Hi!
I am working on a project where I'm trying to create my own package, mylm, which is meant to replicate most of the functionality that the standard lm() objects in R have. This works fine, both when testing in the R file in my project, but also in a RMarkdown file, where I use chunks to present what the different functions can do. The rmd files are also where the problems arise, when I try to knit the document. In a regular R session it works fine to just use print(mylm_model) or summary(mylm_model), but whenever I knit it seems to use some standard R function for the summary, instead of my self-written one.
However, the knitting works fine when I use summary.mylm(mylm-model), and this might have to be my emergency solution if I don't figure this out within the next couple of days. Any help is highly appreciated!
The structure of the R file in the package looks like this:
# Select Build, Build and reload to build and lode into the R-session.
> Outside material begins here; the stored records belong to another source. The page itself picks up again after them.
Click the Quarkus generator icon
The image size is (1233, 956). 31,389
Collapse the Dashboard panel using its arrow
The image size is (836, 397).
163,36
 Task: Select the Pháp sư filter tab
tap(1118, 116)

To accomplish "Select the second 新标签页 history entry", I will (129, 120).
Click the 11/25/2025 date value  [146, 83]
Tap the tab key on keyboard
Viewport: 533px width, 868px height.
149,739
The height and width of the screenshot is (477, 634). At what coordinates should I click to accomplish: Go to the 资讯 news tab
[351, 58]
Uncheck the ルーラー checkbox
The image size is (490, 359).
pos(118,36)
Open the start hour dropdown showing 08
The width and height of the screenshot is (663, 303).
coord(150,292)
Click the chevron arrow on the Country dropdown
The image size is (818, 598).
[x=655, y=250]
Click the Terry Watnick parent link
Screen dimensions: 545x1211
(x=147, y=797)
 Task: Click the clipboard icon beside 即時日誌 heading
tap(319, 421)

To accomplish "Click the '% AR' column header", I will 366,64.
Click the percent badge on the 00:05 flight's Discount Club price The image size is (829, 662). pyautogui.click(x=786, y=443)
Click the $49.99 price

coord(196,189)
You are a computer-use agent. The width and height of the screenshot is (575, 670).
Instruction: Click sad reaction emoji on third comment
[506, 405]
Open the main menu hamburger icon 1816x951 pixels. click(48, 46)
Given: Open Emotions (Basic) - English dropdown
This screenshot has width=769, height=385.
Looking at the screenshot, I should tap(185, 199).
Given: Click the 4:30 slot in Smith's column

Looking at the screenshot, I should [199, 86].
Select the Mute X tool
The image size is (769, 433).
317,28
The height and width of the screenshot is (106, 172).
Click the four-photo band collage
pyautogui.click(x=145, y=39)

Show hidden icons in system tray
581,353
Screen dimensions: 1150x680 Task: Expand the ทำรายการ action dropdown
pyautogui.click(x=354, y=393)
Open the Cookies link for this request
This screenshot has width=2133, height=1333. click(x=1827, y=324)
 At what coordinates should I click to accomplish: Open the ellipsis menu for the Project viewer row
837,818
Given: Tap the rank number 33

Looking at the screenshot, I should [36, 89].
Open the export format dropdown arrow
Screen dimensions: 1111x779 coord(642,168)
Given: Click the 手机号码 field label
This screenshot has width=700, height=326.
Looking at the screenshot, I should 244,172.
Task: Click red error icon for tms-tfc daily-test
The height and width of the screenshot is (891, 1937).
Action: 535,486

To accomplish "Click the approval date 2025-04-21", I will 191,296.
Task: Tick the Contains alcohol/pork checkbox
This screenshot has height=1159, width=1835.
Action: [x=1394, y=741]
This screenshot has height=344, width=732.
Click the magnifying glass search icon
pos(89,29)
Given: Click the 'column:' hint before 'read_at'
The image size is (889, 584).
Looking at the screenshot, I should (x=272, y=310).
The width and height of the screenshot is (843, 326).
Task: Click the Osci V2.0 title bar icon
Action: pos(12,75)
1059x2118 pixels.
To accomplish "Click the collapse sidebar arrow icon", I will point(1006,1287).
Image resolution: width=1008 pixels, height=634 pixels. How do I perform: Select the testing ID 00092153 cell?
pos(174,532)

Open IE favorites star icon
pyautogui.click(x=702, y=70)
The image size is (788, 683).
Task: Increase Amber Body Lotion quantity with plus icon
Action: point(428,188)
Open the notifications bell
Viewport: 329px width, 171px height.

mylm <- function(formula, data = list(), contrasts = NULL, ...){
# Extract model matrix & responses
mf <- model.frame(formula = formula, data = data)
X <- model.matrix(attr(mf, "terms"), data = mf, contrasts.arg = contrasts)
y <- model.response(mf)
terms <- attr(mf, "terms")
# Add code here to calculate coefficients, residuals, fitted values, etc...
# and store the results in the list est
est <- list(terms = terms, model = mf)
# Store call and formula used
est$call <- match.call()
est$formula <- formula
# Set class name. This is very important!
class(est) <- 'mylm'
# Return the object with all results
return(est)
}
print.mylm <- function(object, ...){
# Code here is used when print(object) is used on objects of class "mylm"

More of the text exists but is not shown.